
    • Forme pseudo-psychiatrique.

  • Diagnostic: Scanner cérébral sans injection (examen de référence). (Source 43)

  • Traitement (Source 44, 45, 46, 47, 48):

    • Médical:

      • Hydratation abondante (2L/jour).

      • Hydrocortisone (schéma dégressif).

      • Arrêt des traitements modifiant la crase sanguine (AVK: Vitamine K; Acide Salicylique: culots plaquettaires; NACO: arrêt le plus tôt possible, relais HBPM).

      • Antalgiques.

      • Anti-épileptiques (Lévéciteram, Lamictal) si crises.

    • Chirurgical (Source 38, 55, 56):

      • Indications:

        • Épaisseur > 10mm et/ou déplacement de la ligne médiane (DLM) > 5mm.

        • GCS < 9 (pose d'un capteur de Pression Intracrânienne - PIC).

        • Évacuation si chute de 2 points du GCS, asymétrie pupillaire, PIC > 20 mmHg.

      • Principes: Anesthésie locale, trépanation, évacuation de l'hématome, lavage de la cavité, drainage pendant 2 à 3 jours.

____________________

__Tâches et exercices__:
1. D'après le texte sur l'hématome, pourquoi le scanner cérébral sans injection est-il retenu pour le diagnostic ?
2. Poursuivez le texte sur l'hématome à partir de sa dernière phrase.

____________________

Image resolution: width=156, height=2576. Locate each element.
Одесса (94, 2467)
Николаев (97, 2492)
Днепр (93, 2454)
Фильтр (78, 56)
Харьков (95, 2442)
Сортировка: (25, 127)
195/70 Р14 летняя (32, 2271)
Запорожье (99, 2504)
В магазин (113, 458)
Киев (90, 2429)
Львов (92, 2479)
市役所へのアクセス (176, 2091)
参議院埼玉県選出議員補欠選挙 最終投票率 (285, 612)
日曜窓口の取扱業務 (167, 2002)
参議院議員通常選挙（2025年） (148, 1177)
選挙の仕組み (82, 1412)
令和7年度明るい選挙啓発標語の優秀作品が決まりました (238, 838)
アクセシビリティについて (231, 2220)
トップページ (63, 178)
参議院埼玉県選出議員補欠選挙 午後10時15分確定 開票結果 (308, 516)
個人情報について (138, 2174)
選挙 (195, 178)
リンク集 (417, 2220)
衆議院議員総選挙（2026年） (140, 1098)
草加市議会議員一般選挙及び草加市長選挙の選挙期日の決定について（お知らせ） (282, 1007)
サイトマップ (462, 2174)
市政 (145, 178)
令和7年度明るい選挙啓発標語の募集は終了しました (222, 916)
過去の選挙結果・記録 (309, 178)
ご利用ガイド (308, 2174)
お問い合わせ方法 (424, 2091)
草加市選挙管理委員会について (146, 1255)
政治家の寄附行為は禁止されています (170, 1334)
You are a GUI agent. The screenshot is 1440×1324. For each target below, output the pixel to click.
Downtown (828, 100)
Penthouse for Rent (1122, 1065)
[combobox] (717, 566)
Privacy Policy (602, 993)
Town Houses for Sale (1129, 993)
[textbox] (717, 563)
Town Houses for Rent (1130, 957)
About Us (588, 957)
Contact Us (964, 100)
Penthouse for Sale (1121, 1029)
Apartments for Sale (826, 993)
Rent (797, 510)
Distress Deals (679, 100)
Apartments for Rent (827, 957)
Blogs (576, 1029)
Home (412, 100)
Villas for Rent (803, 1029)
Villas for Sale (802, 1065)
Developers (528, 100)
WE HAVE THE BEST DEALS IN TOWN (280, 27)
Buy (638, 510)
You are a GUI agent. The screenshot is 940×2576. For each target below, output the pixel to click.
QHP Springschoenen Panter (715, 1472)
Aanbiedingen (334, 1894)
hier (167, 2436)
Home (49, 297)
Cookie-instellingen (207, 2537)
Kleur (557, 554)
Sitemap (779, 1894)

____________________

__Réponses rédigées__:
1. Parce qu'il s'agit de l'examen de référence.

2.
      • Délai opératoire: Dès que possible.

      • Surveillance post-opératoire: Évaluation clinique, drainage, antalgiques, hydratation. TDM post-opératoire n'est pas systématique.

    • Pronostic: Souvent réputée bénigne, mais parfois fatale. (Source 39)

    Fractures du Crâne

    Les fractures peuvent être ouvertes ou fermées.

    Fractures ouvertes

    • Chirurgie: Indiquée si la dépression osseuse est supérieure à l'épaisseur de l'os. (Source 59)

    • Délai opératoire: Le plus tôt possible. (Source 59)

    Fractures fermées

    • Prise en charge chirurgicale ou non selon leur importance. (Source 61)

    Complications des fractures

    • Écoulement de LCS, pneumencéphalie. (Source 62)

    • La muqueuse des sinus frontaux peut être atteinte, causant infection ou mucocèle. (Source 64)

    Craniectomie Décompressive

    Une craniectomie décompressive, avec capteur de PIC ou dérivation ventriculaire externe, est indiquée en cas d'hypertension intracrânienne (HTIC) réfractaire au traitement médical. (Source 65, 66, 68)

    • Indication: HTIC réfractaire, affectant la moitié du crâne du côté de la lésion.

    • Délai: Dès que possible.

    • La PIC normale se situe entre 10 et 15 mmHg. Une PIC > 20 mmHg requiert une intervention rapide.

    Épilepsie Post-Traumatique

    L'épilepsie est une complication possible des traumatismes crâniens. (Source 69)

    • Incidence: 2 à 3% des TC admis en neurochirurgie; 0 à 8% pour les TC légers. (Source 70)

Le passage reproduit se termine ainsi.